The Illuminated Books of William Blake

Astounding blue, red, orange and yellow front page of The Marriage of Heaven and Hell. Bodies float upward with angels. A man and a woman embrace naked inside a fire.
Front of The Marriage of Heaven and Hell

Did you see trees full of angels today? Did Moses sit next to you while painting? Did a Flea whisper to you that fleas everywhere are the souls of bloodthirsty men?

There’s really no other way to imagine being William Blake, one of the world’s great poets, than to step inside his fully realized visions. Considered absolutely insane in his era — Songs of Innocence and Experience sold only 30 copies — Blake created a whole personal mythology and wrote epics intended to be a new scripture of his universalist ideas. Trained as an engraver, printer, and artist, Blake’s poetry is literally inseparable from his art — he engraved, colored, wrote, and printed each volume in his own home.

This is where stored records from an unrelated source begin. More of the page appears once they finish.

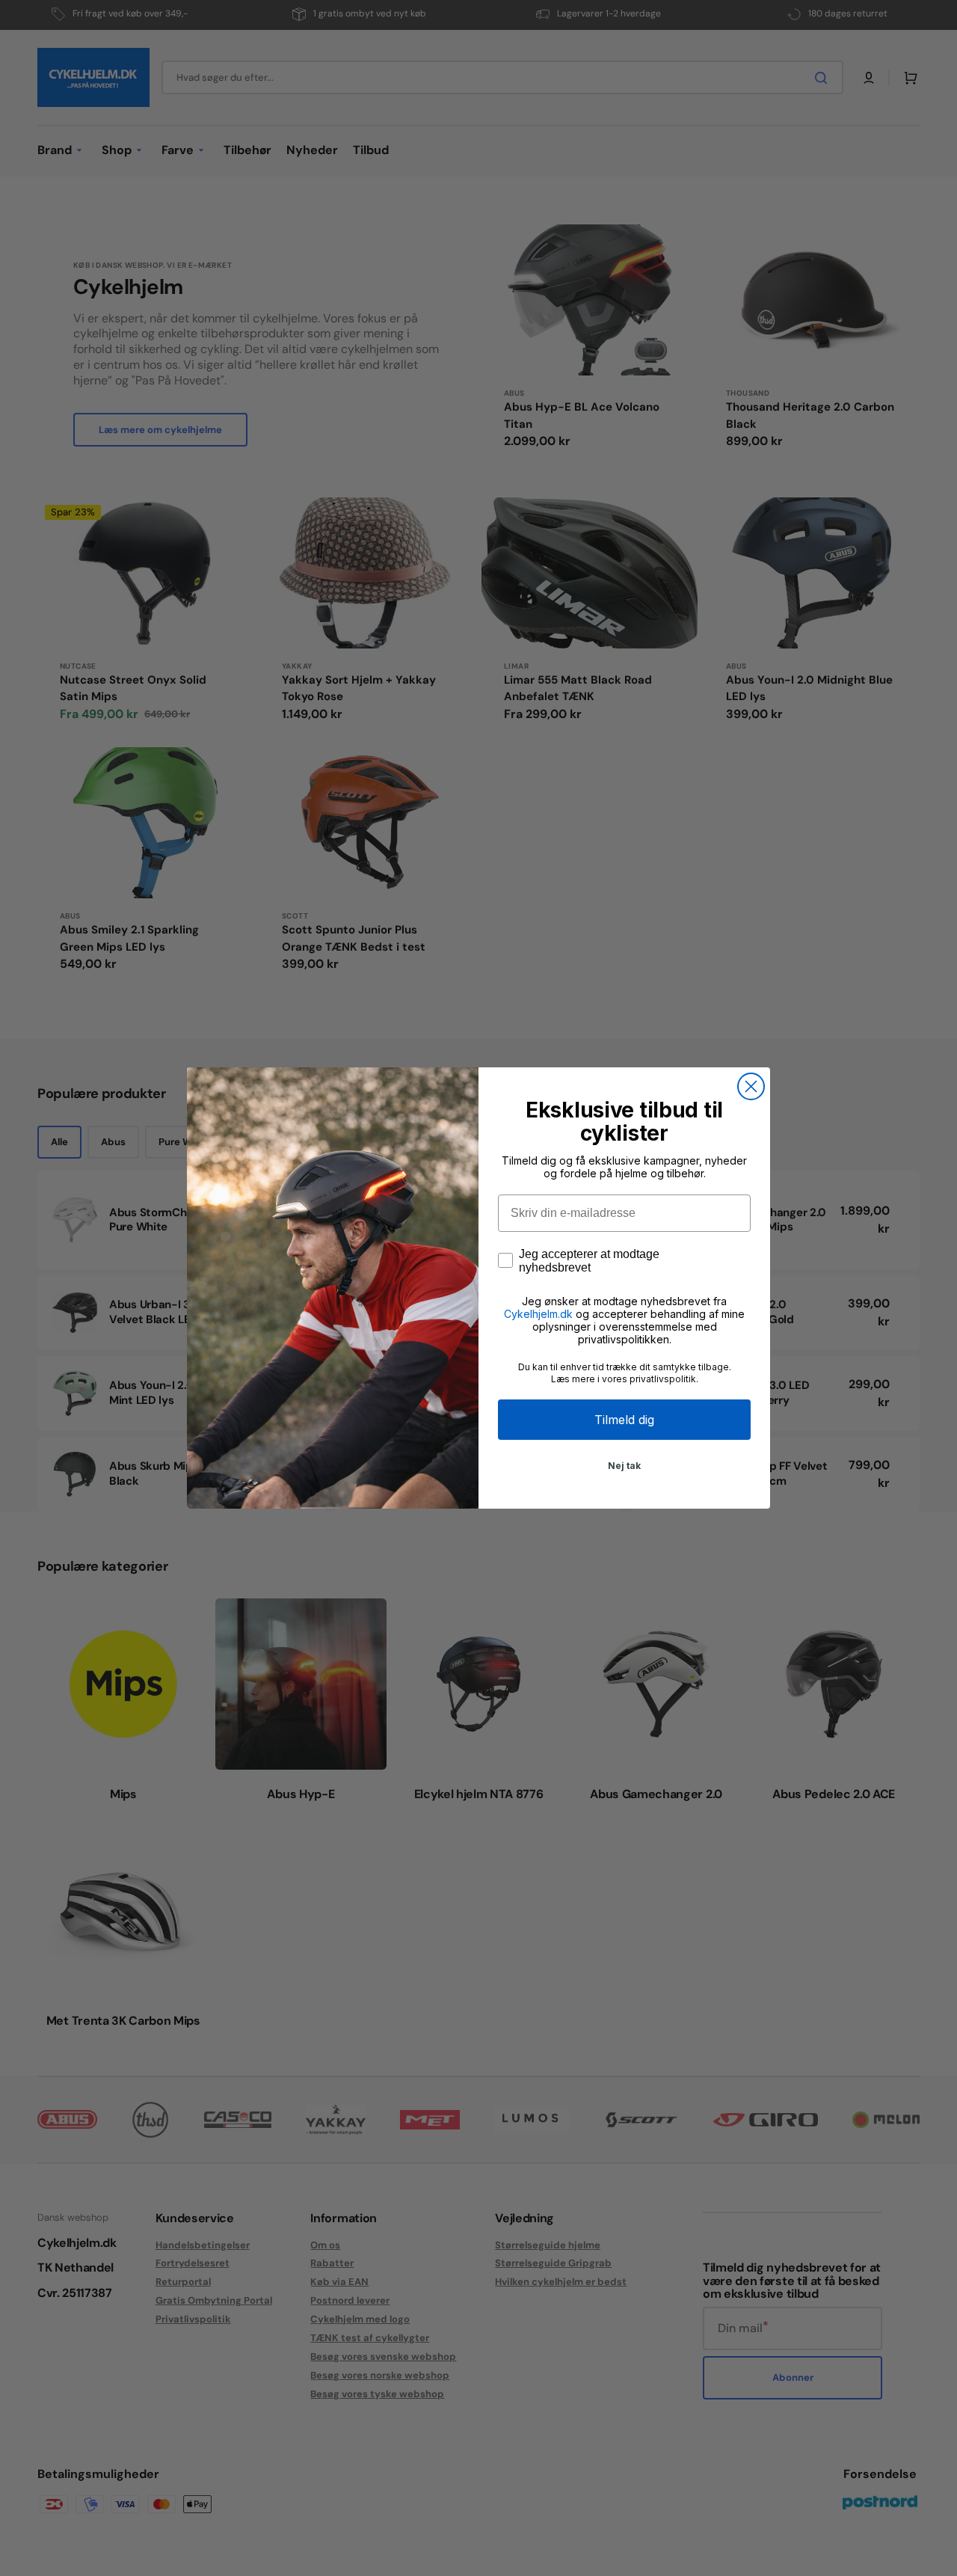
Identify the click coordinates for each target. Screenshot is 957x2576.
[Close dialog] (751, 1086)
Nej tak (624, 1465)
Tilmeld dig (624, 1419)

When you come up to SCUA (4th Floor of Parks Library, M-Th 9-5), you can look at old renditions of Blake’s works as they were meant to be seen. Take out Jerusalem, Blake’s self-acknowledged masterpiece and see the unbelievable art together with his own personal Book of Revelation. Or look at the source of many famous proverbs in English (“The road of excess leads to the palace of wisdom.”) in The Marriage of Heaven and Hell with bodies floating in fire around you. Rather than the dry black and white print of most Blake books, seeing them as they originally were is like having your face shoved in a rainbow.

Maybe you’ll walk away seeing angels.

Skeleton on fire sits with a biblical man. Part of The Marriage of Heaven and Hell with some text visible:

In harrowing fear rolling round
His nervous brain shot branches
Round the branches of his heart. . .
From The Marriage of Heaven and Hell
Title page of Songs of Innocence with green leafy letters and a mother reading to children by a tree.